Cuento de Alejandro Dolina
El director Enrique Argenti estaba convencido de que la finalidad principal del arte era la sorpresa. Buscando el asombro general, su compañía realizó experiencias muy curiosas.
La primera de ellas fue el Teatro a Oscuras. Algunos historiadores sostienen que esta genial ocurrencia fue absolutamente casual y tuvo su origen en un corte de luz que se produjo mientras se representaba la obra Esquina Peligrosa.
Sea como fuere, la compañía de Argenti empezó a trabajar sin luces. Desde el escenario surgían voces y cada espectador imaginaba caras y acciones según su propia fantasía.
Las ventajas de este método de trabajo son innegables. Siempre es mejor lo imaginado que lo que realmente se ve. Por eso no nos sorprende enterarnos de que, en 1960, la compañía obtuvo un premio a la mejor escenografía en su versión de Macbeth. Un año después el teatro fue multado a causa de un audaz desnudo en Se necesita un hombre con cara de infeliz.
Siempre desde las tinieblas, Argenti dirigió también óperas y espectáculos de danza.
El lago de los cisnes fue calificada por los críticos como "la más fantástica interpretación jamás vista", lo cual era rigurosamente cierto.
Sin embargo, algunos enemigos de Argenti lo acusaron de engañar al público. Con toda malicia, sospechaban que el director se limitaba a poner un disco y que no existían en realidad bailarines ni decorados. Los más severos llegaron a afirmar que Argenti ni siquiera se molestaba en levantar el telón. Nada de esto fue demostrado jamás.
Los recursos de este creador no se agotaban en la oscuridad. En 1965 sorprendió a todos con su obra El intervalo. Intentaremos un breve resumen.

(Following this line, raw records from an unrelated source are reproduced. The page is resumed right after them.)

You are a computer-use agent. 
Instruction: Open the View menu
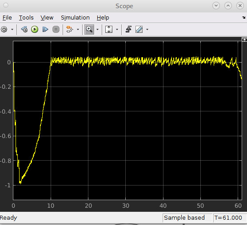[x=47, y=18]
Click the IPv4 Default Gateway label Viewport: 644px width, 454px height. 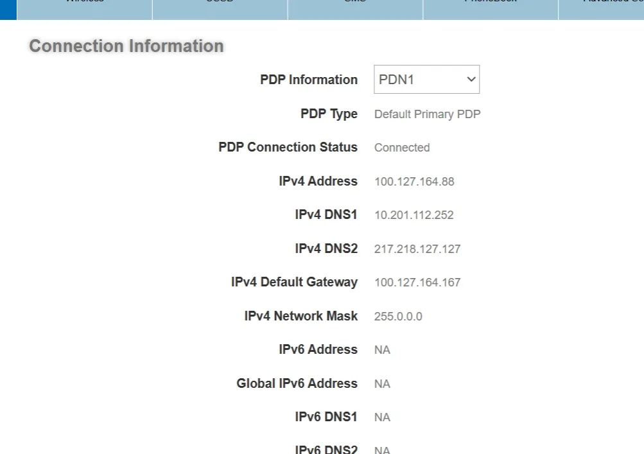(x=294, y=282)
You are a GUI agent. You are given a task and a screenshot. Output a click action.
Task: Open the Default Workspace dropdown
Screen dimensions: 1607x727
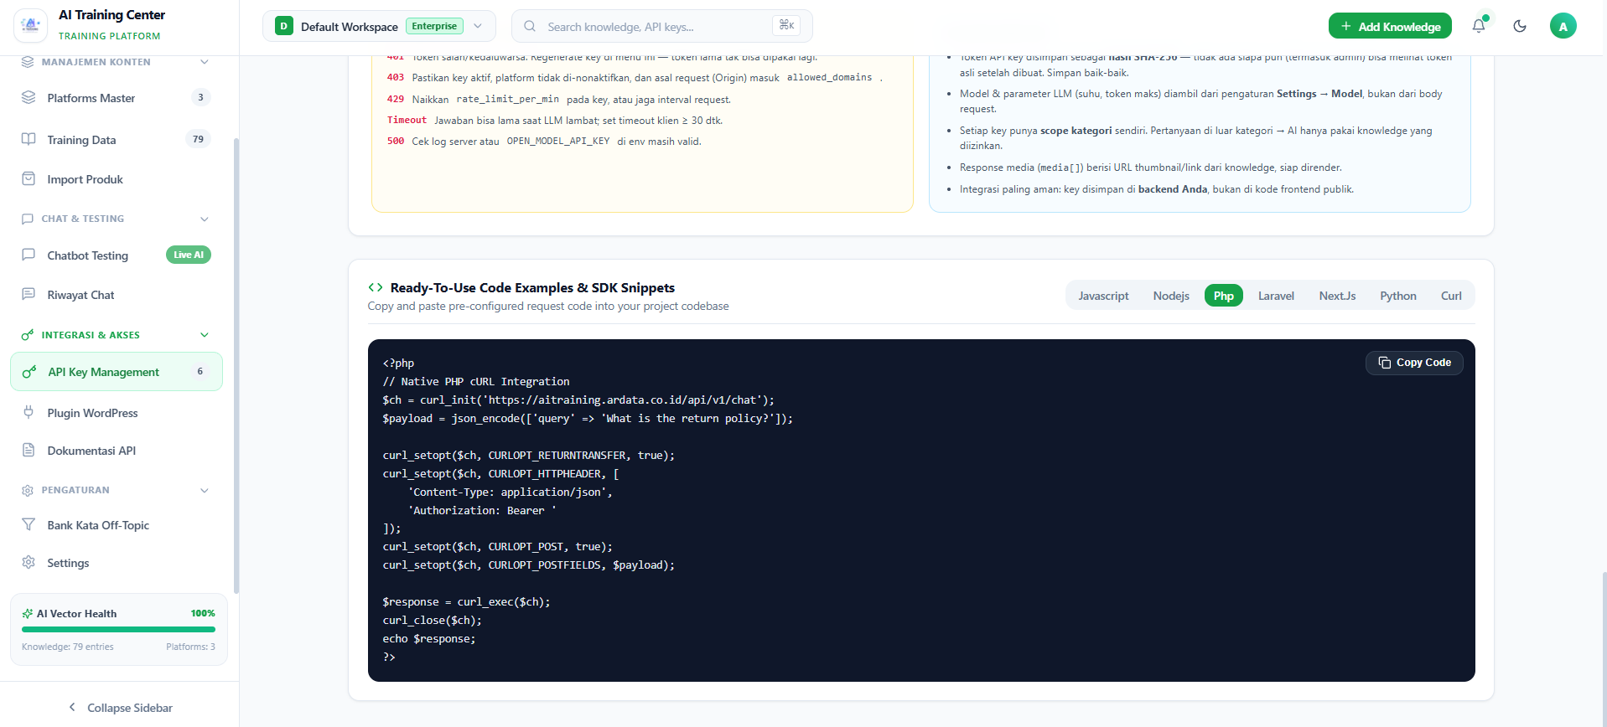[379, 26]
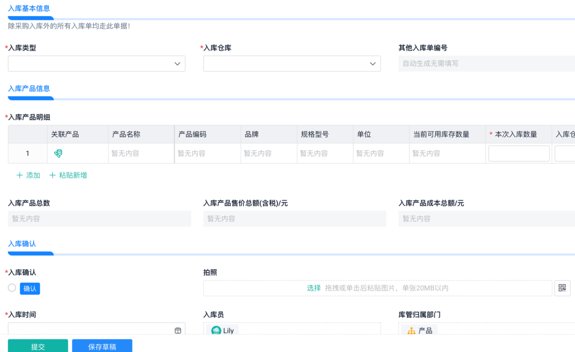Expand the 入库仓库 dropdown
The width and height of the screenshot is (575, 352).
pos(372,64)
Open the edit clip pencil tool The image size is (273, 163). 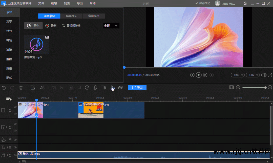[33, 88]

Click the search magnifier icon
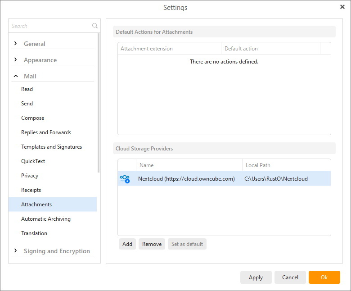tap(95, 26)
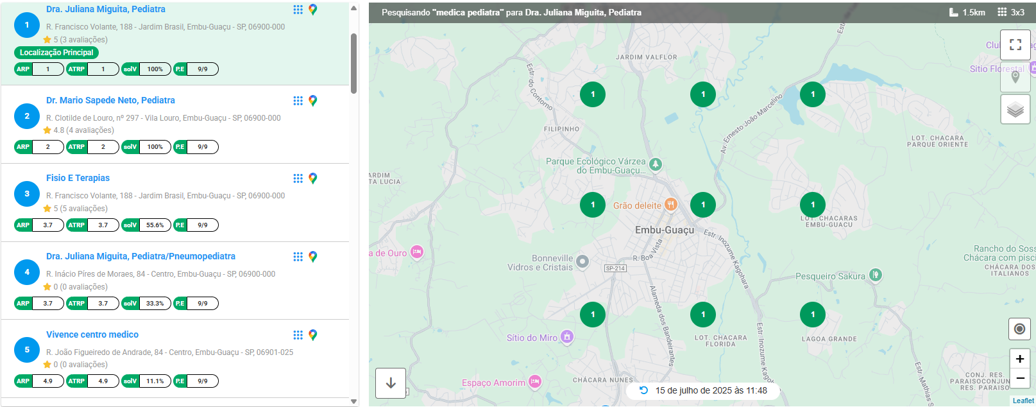This screenshot has height=407, width=1036.
Task: Click grid icon for Vivence centro medico
Action: [298, 335]
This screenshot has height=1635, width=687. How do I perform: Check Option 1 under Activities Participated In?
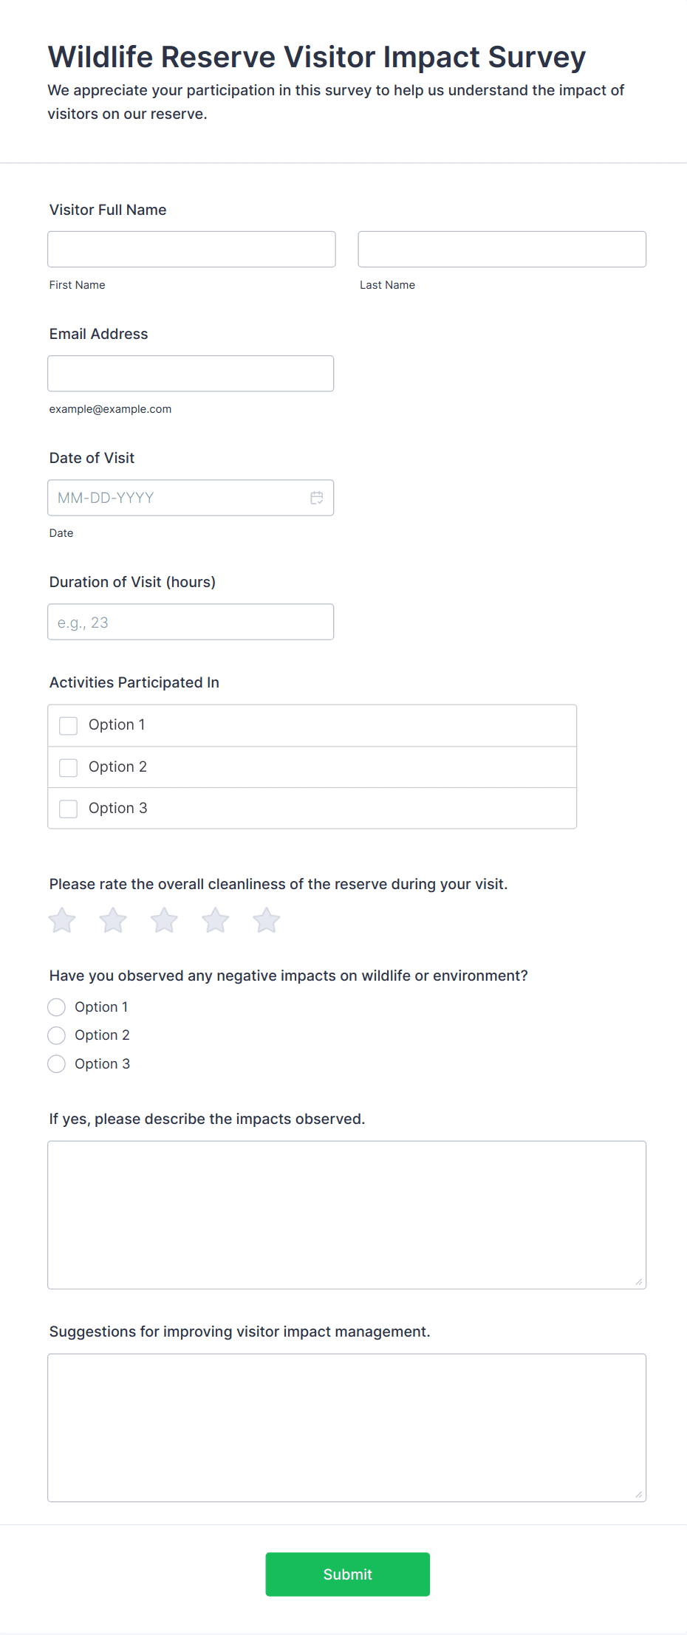coord(69,726)
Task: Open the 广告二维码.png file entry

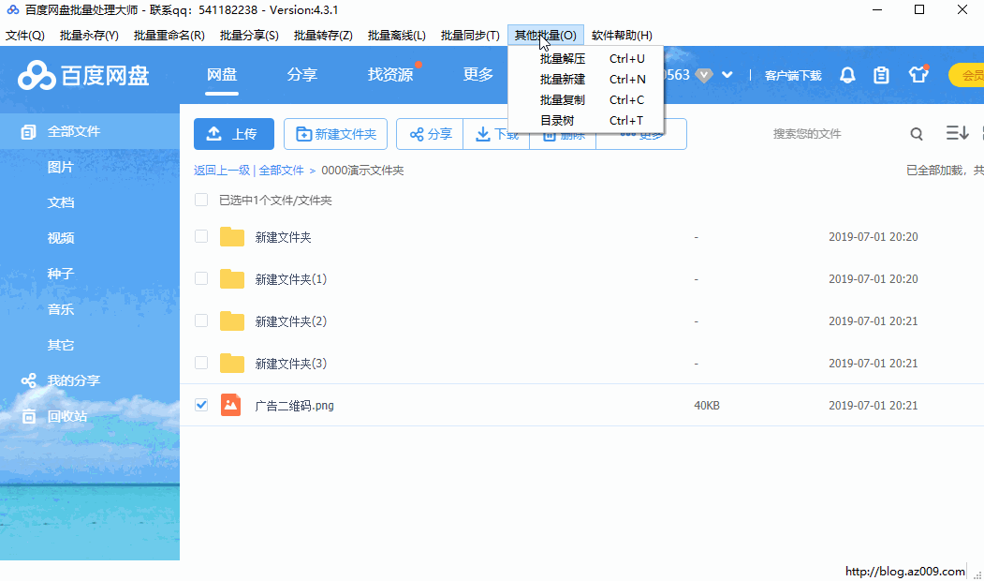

El público se instala en las butacas. Se levanta el telón y durante algo menos de tres minutos se desarrollan unos diálogos insustanciales. Baja el telón y la gente sale al pasillo a fumar.
Allí, inesperadamente, uno de los carameleros estrangula a un acomodador y hace saber a voz en cuello que se trataba del amante de su mujer. Intervienen el boletero y la chica del guardarropas. Entre todos van dando a conocer un drama complicadísimo. En cierto momento, la chicharra anuncia que ha terminado el intervalo. El público pasa a la sala. Allí tiene lugar otro acto de dos minutos y luego se invita a la gente a un segundo intervalo.
En definitiva, la obra transcurre en el pasillo y finaliza con la muerte del caramelero.
Los espectadores no siempre supieron captar esta sutileza, especialmente aquellos que, por no ser fumadores, permanecían en sus butacas durante los sabrosos entreactos.
En un intento por complacer a los sectores populares, Enrique Argenti organizó representaciones en las que se accedía a los pedidos del público. Al comenzar la función, los actores enfrentaban a la concurrencia y escuchaban sus solicitudes.
—¡Romeo y Julieta!
—¡Más allá del invierno!
—¡El rosal de las ruinas!
Luego de un pequeño cambio de opiniones, la compañía se decidía por alguna de las obras y la representaba. Muchas veces, esto ocasionaba el descontento de los espectadores no complacidos, pero jamás hubo problemas demasiado graves.
Los enemigos de Argenti, siempre suspicaces, creyeron notar que siempre se representaba la misma obra (Barranca abajo) y que entre quienes la solicitaban desde la platea no costaba nada reconocer a algunos personajes secundarios de la pieza.
Como tantos artistas que se proponen únicamente el sobresalto, Enrique Argenti fue víctima de su propia perseverancia. La sorpresa constante no sorprende.
Fuente: Alejandro Dolina, El libro del fantasma, Ed. Colihue.